ENSEMBLE CONTROL ON LIE GROUPS

Problems involving control of large ensembles of structurally identical dynamical systems, called ensemble control, arise in numerous scientific areas from quantum control and robotics to brain medicine. In many of such applications, control can only be implemented at the population level, i.e., through broadcasting an input signal to all the systems in the population, and this new control paradigm challenges the classical systems theory. In recent years, considerable efforts have been made to investigate controllability properties of ensemble systems, and most works emphasized on linear and some forms of bilinear and nonlinear ensemble systems.

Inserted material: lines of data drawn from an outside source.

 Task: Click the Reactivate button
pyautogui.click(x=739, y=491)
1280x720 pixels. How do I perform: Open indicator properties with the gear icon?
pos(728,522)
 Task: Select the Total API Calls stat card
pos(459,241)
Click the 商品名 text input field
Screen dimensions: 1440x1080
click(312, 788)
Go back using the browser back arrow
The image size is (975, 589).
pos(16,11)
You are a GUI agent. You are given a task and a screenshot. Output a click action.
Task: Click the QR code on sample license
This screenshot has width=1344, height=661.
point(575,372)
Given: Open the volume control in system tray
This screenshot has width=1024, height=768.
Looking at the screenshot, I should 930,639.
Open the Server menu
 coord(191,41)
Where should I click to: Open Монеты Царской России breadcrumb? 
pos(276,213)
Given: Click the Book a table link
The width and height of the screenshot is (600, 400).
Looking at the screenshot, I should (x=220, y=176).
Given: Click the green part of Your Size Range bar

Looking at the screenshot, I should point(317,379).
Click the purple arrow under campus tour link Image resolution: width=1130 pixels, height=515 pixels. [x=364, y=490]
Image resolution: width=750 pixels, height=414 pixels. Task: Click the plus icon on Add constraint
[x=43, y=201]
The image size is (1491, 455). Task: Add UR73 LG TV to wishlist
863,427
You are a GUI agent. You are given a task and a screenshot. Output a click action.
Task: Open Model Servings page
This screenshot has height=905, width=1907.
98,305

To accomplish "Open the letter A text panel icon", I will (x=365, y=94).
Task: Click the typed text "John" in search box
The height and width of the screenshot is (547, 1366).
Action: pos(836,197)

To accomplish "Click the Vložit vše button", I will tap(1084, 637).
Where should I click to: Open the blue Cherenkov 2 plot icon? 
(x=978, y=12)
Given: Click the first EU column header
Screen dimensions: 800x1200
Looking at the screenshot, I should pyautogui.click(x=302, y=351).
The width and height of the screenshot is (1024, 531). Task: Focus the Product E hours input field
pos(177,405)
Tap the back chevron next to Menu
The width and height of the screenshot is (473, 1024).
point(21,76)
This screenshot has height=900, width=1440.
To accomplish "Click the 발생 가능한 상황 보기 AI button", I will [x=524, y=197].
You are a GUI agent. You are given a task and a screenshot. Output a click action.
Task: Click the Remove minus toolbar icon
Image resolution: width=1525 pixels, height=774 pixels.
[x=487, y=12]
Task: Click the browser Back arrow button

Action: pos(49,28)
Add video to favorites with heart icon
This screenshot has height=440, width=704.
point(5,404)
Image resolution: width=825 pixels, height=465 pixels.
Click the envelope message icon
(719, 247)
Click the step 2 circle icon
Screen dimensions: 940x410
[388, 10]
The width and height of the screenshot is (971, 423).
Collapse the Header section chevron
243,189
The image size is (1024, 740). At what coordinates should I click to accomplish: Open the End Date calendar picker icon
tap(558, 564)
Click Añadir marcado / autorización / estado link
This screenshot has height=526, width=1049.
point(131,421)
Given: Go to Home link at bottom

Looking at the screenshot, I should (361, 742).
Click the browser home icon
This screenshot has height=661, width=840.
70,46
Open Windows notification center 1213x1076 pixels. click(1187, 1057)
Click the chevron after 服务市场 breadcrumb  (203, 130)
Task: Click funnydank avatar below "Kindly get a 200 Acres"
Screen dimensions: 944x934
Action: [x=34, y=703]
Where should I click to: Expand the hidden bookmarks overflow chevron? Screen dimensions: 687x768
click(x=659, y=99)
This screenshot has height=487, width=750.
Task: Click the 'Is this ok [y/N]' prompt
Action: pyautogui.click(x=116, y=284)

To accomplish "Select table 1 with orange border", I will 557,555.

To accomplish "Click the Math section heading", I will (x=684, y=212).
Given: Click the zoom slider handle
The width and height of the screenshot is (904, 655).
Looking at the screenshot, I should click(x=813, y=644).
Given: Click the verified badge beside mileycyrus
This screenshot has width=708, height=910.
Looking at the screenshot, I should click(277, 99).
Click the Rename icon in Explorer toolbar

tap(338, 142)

In this paper, we study controllability of a broad class of bilinear ensemble systems defined on semisimple Lie groups, for which we define the notion of ensemble controllability through a Riemannian structure of the state space Lie group. Leveraging the Cartan decomposition of semisimple Lie algebras in representation theory, we develop a covering method that decomposes the state space Lie group into a collection of Lie subgroups generating the Lie group, which enables the determination of ensemble controllability by controllability of the subsystems evolving on these Lie subgroups. Using the covering method, we show the equivalence between ensemble and classical controllability, i.e., controllability of each individual system in the ensemble implies ensemble controllability, for bilinear ensemble systems evolving on semisimple Lie groups. This equivalence makes the examination of controllability for infinite-dimensional ensemble systems as tractable as for a finite-dimensional single system.